Get out of here, Oswalt.

Streaming services are taking a short term hit in closing down productions, but their enormous back catalogs will allow them to survive.

Cable companies and other content delivery systems will continue to deliver news and probably have even larger relevance now that panic-driven compliance has spread through the mob like wildfire.

Athletes paychecks might get smaller, actors might still get paid in guaranteed deals, but comedians live paycheck to paycheck like many of us do, and as live events get canceled left and right, will comedians suddenly all start charging a fee for downloading a podcast episode?

Cause they got to eat as well.

From the trades, yet again:

Talk shows get their charge from an audience that’s been whipped up into a lather of excitement beforehand and that convey their excitement, through the screen, to viewers at home; a host talking directly to the camera, or just to her staff, feels necessarily absent a key tool in her arsenal. The airless interview with Katherine Schwarzenegger Pratt on “The View,” for instance, seemed diminished by the fact that its participants were playing to no one; it seemed to unspool simply because all had agreed it would happen, a poor justification for any enterprise.

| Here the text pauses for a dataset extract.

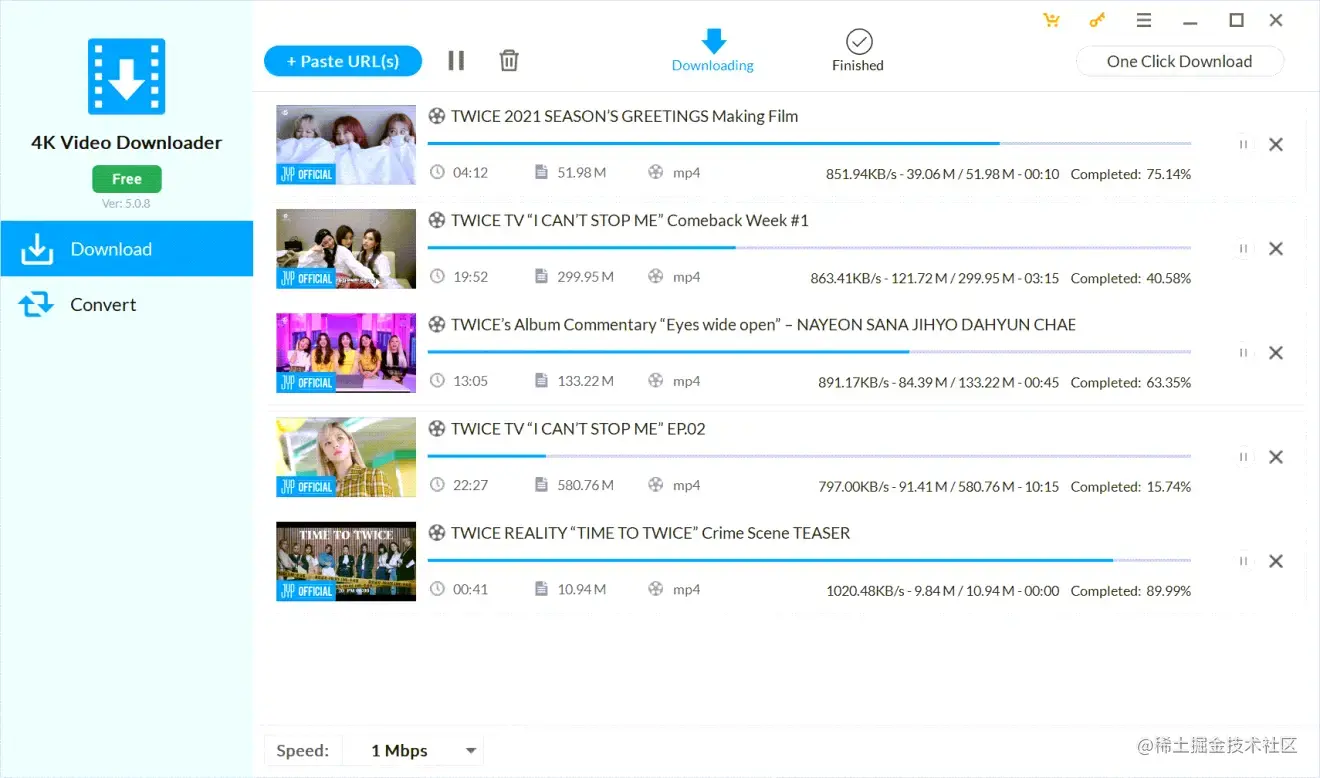Pause the TWICE's Album Commentary download
This screenshot has width=1320, height=778.
point(1243,353)
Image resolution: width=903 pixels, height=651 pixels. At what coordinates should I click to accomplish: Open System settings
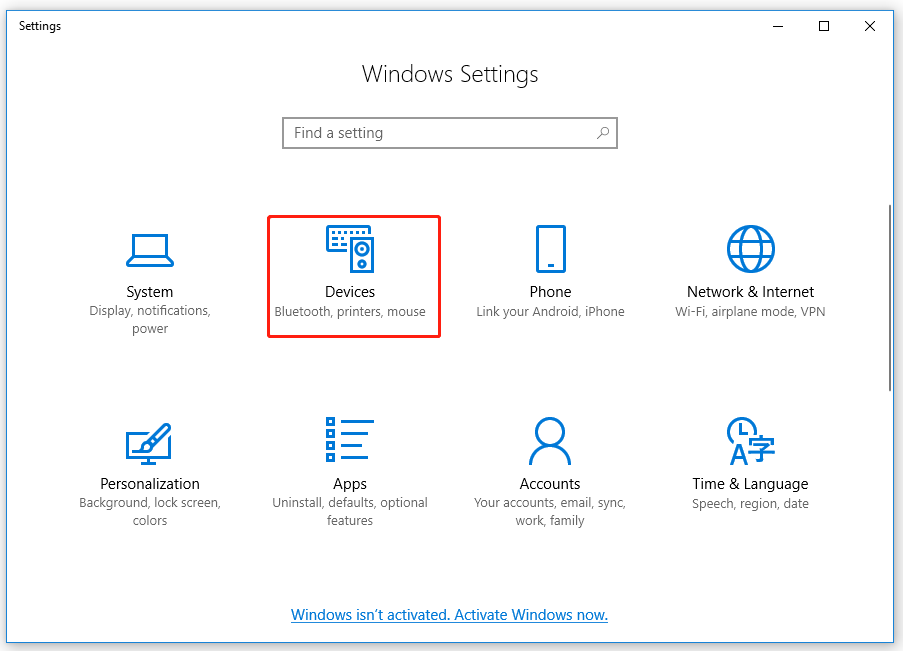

“…its participants were playing to no one; it seemed to unspool simply because all had agreed it would happen, a poor justification for any enterprise.”

Yep.

What Are We To Make of All of This?

The next 30 to 90 days are going to be a watershed human behavioral experiment that most who are alive now would have had fed to them via a film in a darkened theater.

A shared community space where, after the zombies have been defeated and the “good guys” have won, the audience steps back out into the world, surrounded by other people.

But not this time.

And all those actors, talk show hosts, athletes, and others who get their “juice” from the act of performing will find it harder and harder to justify their continued existence as time goes on.